Oh yes I hate it also when you see something like a grocer's shop, with a sign outside saying
Apple's
Banana's
Orange's
Pears

I could perhaps forgive someone who had got it the wrong way round, but to not even be consistent is just ridiculous, surely anyone can see that all of the above should be the same! (Without the apostrophe obviously if you are doing it correctly)


----------



## Charle2911 (Aug 5, 2020)

This is terrible!
But @Sally71 I also become annoyed when companies use apostrophes incorrectly in their brand name! I cannot remember the exact brand, but it was made by a man (or woman) with a surname that ended in ‘s’. I will demonstrate with the name ‘Jones’. The brand was therefore labelled as ‘Jones’ biscuits’ which most people would think of as correct. These people are wrong. The only time that one should use an apostrophe for possession without an ‘s’ is when the noun is plural. The brand should therefore be called ‘Jones’s biscuits’.


----------



## C&E Guy (Aug 5, 2020)

robert@fm said:


> I remember a poem I read as a child; I don't remember who by. It makes perfect sense (despite its appearance), but some punctuation to help it do so would be good.
> 
> Caesar entered on his head
> A helmet on each foot
> ...



By whom, surely?


----------



## Ralph-YK (Aug 5, 2020)

Sally71 said:


> Oh yes I hate it also when you see something like a grocer's shop, with a sign outside saying
> Apple's
> Banana's
> Orange's
> ...


Perfectly correct, as it is referring to something that belongs to a single apple, single banana, and single orange. Maybe the plural pears. The apple, banana and orange each has a pear.


----------



## trophywench (Aug 5, 2020)

I bought, 'Eats shoots and leaves' as the title appealed to my SOH - but sadly the book wasn't amusing.


----------



## Ralph-YK (Aug 5, 2020)

https://en.wikipedia.org/wiki/Eats,_Shoots_&_Leaves


----------



## robert@fm (Aug 8, 2020)

Charle2911 said:


> This is terrible!
> But @Sally71 I also become annoyed when companies use apostrophes incorrectly in their brand name! I cannot remember the exact brand, but it was made by a man (or woman) with a surname that ended in ‘s’. I will demonstrate with the name ‘Jones’. The brand was therefore labelled as ‘Jones’ biscuits’ which most people would think of as correct. These people are wrong. The only time that one should use an apostrophe for possession without an ‘s’ is when the noun is plural. The brand should therefore be called ‘Jones’s biscuits’.

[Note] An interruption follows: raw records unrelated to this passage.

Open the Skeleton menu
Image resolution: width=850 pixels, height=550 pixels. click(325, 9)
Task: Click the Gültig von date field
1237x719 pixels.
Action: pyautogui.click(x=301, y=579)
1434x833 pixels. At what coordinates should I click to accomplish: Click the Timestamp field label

I recently bought a pack of 4 different flavours of biscuit (each in its own box, of course). The brand name was "Annas", which confused me  until I realised that it should have been "Anna's".


----------



## mikeyB (Aug 11, 2020)

It’s not just apostrophes that I mourn. It’s the correct use of colons and semicolons; or even their use at all.


----------



## robert@fm (Aug 11, 2020)

Anitram said:


> Anyway, this sign is outside one of our local shops:-
> 
> "Only 2 customer's aloud in the shop at a time"


The customers' music players (since it's referring to something belonging to them, rather than they themselves), and presumably the other customers (or their gadgets) have to stay silent? 

One of my pet peeves is "Customers must not consume food and drink in this shop". Taken literally, this means that it's okay to consume one or the other, as long as it isn't both.    Of course, the correct conjunction for the intended meaning is "or" (union), not "and" (intersection) -- but that is usually rendered as "and/or", which I regard as a particularly dumb tautology, since "or" includes "and" anyway.


----------



## trophywench (Aug 11, 2020)

Yeah Robert; but how many folk understand the meaning of the word 'tautology' ?


----------



## robert@fm (Aug 11, 2020)

Anitram said:


> When I read a headline that says 'Two men convicted of robbing a man at The Old Bailey' did they rob a man at The Old Bailey or were they convicted at The Old Baily of robbing a man? You see this kind of writing all the time.


There are worse examples, such as "Juvenile Court to try shooting defendant".     Because they have no faith in a fair trial?


----------